## Source passage
As I watched Facebook chief executive Mark Zuckerberg go head-to-head with members of Congress, I couldn't help but have the same reaction I have when I get a pointless chain email from an elderly relative.
The inclination to smile, shake your head indulgently, and hit the "delete" key was impossibly strong.
Because after watching lawmakers fumble their way through the questions they posed to Zuckerberg, who'd swapped his customary hoodie for what appeared to be his dad's suit, it's not clear the majority of them possess the baseline understanding of what Facebook does to responsibly regulate it.
Let's face it, Facebook was wildly irresponsible with its handling of the personal information of tens of millions of its customers. It allowed its platform to be infiltrated by operatives working on behalf of a geopolitical rival who used it to meddle in the 2016 elections. Until it was caught, the massive social media company seemed entirely indifferent to changing its ways.
But the questioning from members of Congress, most of whom are old enough to be the 33-year-old Zuckerberg's grandparents, was excruciating to watch.
Take Sen. Orrin Hatch, R-Utah, who asked Zuckerberg how Facebook, which is free, made its money.
"Senator, we run ads," Zuckerberg said patiently.
"I see, that's great," the 84-year-old Hatch responded. That Zuckerberg didn't pat him on the head and give him a cookie is a source of wonder.
Then there was Sen. Lindsey Graham, R-S.C., who asked Zuckerberg: "Is Twitter the same as what you do?"
Well, no, senator. It's Twitter. You (or, one of your staffers) even have a verified account there.

Recorded data:
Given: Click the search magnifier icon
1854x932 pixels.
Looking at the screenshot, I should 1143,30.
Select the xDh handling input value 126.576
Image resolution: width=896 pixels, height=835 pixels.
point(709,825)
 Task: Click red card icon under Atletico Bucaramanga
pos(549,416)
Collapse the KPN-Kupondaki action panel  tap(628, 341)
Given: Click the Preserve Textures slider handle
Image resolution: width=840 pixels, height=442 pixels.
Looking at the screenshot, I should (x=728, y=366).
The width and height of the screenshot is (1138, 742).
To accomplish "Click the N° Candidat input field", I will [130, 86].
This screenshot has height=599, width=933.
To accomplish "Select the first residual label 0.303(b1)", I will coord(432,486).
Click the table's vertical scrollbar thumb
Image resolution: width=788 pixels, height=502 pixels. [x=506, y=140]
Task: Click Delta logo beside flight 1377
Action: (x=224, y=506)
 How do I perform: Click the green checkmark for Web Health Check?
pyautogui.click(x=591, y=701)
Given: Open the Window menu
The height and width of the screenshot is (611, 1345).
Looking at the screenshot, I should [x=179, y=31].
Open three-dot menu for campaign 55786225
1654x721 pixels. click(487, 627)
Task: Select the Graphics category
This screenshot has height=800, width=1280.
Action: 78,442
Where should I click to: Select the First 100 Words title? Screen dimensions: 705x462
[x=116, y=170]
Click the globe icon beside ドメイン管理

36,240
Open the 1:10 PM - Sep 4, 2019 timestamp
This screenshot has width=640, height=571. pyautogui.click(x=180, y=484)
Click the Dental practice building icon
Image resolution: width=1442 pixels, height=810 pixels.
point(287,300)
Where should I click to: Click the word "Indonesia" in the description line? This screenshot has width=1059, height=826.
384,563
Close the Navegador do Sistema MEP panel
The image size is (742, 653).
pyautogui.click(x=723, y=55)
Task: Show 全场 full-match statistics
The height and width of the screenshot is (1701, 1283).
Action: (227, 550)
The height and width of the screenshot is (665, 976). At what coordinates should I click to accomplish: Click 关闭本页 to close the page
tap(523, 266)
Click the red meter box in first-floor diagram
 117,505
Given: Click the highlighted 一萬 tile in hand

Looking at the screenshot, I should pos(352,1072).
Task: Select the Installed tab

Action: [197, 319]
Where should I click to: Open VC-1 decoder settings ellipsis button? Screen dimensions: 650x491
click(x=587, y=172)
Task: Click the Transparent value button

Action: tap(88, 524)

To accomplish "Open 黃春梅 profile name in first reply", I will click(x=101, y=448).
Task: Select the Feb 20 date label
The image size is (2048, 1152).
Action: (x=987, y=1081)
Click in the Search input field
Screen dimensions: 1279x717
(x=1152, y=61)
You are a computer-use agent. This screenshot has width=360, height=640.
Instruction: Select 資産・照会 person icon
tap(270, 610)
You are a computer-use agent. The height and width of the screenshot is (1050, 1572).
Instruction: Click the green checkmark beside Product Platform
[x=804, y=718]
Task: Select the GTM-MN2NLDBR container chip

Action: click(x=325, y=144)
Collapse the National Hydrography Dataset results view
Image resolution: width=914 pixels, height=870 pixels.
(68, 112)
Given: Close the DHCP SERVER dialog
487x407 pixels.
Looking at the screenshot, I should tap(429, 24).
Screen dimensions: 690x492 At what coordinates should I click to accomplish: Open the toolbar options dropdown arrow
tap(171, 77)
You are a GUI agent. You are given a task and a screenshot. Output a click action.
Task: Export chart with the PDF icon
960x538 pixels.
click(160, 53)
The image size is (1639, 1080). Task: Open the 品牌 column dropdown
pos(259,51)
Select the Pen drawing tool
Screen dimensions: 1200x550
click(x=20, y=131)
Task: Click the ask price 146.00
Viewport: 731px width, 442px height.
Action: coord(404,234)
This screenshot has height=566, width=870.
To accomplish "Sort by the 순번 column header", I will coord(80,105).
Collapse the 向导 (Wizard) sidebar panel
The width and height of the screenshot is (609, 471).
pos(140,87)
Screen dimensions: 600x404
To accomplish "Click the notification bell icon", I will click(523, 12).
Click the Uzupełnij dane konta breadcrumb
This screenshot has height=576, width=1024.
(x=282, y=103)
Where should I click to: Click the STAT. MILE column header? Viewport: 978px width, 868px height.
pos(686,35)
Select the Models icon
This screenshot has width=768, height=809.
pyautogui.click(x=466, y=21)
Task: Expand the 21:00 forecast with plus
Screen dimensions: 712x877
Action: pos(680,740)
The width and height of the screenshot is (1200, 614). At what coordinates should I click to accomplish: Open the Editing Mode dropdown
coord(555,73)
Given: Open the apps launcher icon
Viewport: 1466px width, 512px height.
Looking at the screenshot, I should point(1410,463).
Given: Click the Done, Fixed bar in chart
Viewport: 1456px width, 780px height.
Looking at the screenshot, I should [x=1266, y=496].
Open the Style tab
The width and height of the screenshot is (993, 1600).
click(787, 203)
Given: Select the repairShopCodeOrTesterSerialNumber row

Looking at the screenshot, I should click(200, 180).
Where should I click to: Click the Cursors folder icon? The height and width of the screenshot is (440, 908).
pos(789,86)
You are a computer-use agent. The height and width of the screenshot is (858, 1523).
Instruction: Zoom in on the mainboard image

## Work task 1
Using the Zuckerberg hearing column, decide whether each statement agrees with it: (a) Zuckerberg was 33 years old at the time; (b) Orrin Hatch asked whether Twitter is the same as Facebook; (c) Zuckerberg wore his customary hoodie to the hearing. Answer yes or no for each and quote the words that decide it.
## Work task 2
List every person named in the Zuckerberg hearing column.
## Work task 3
Write out the passage of the Zuckerberg hearing column starting at "Let's face it, Facebook" and ending at "Zuckerberg said patiently.".

## Response area 1
(a) Yes: "the 33-year-old Zuckerberg's grandparents"
(b) No: "Then there was Sen. Lindsey Graham, R-S.C., who asked Zuckerberg: "Is Twitter the same as what you do?""
(c) No: "who'd swapped his customary hoodie for what appeared to be his dad's suit"

## Response area 2
Mark Zuckerberg
Orrin Hatch
Lindsey Graham

## Response area 3
Let's face it, Facebook was wildly irresponsible with its handling of the personal information of tens of millions of its customers. It allowed its platform to be infiltrated by operatives working on behalf of a geopolitical rival who used it to meddle in the 2016 elections. Until it was caught, the massive social media company seemed entirely indifferent to changing its ways.
But the questioning from members of Congress, most of whom are old enough to be the 33-year-old Zuckerberg's grandparents, was excruciating to watch.
Take Sen. Orrin Hatch, R-Utah, who asked Zuckerberg how Facebook, which is free, made its money.
"Senator, we run ads," Zuckerberg said patiently.